(TASK DESCRIPTION) Retype the records below exactly. Leave nothing out.

[Stored records]
_____

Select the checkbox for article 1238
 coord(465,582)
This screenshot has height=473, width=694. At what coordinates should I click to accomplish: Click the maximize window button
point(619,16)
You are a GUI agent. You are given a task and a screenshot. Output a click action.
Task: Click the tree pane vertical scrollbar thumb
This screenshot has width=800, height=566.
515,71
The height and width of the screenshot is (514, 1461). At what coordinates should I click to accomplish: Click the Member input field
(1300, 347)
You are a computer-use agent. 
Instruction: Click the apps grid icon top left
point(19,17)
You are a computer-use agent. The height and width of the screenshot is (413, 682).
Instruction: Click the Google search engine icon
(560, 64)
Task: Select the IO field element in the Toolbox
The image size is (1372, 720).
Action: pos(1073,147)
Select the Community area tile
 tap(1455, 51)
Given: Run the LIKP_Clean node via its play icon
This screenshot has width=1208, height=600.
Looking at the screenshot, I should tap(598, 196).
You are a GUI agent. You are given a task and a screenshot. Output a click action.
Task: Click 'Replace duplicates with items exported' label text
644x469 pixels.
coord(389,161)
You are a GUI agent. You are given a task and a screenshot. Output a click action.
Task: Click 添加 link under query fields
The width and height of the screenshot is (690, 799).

_____

(SOLUTION BELOW)
Select the checkbox for article 1238
 coord(465,582)
This screenshot has height=473, width=694. At what coordinates should I click to accomplish: Click the maximize window button
point(619,16)
You are a GUI agent. You are given a task and a screenshot. Output a click action.
Task: Click the tree pane vertical scrollbar thumb
This screenshot has width=800, height=566.
515,71
The height and width of the screenshot is (514, 1461). At what coordinates should I click to accomplish: Click the Member input field
(1300, 347)
You are a computer-use agent. 
Instruction: Click the apps grid icon top left
point(19,17)
You are a computer-use agent. The height and width of the screenshot is (413, 682).
Instruction: Click the Google search engine icon
(560, 64)
Task: Select the IO field element in the Toolbox
The image size is (1372, 720).
Action: pos(1073,147)
Select the Community area tile
 tap(1455, 51)
Given: Run the LIKP_Clean node via its play icon
This screenshot has width=1208, height=600.
Looking at the screenshot, I should tap(598, 196).
You are a GUI agent. You are given a task and a screenshot. Output a click action.
Task: Click 'Replace duplicates with items exported' label text
644x469 pixels.
coord(389,161)
You are a GUI agent. You are given a task and a screenshot. Output a click action.
Task: Click 添加 link under query fields
The width and height of the screenshot is (690, 799).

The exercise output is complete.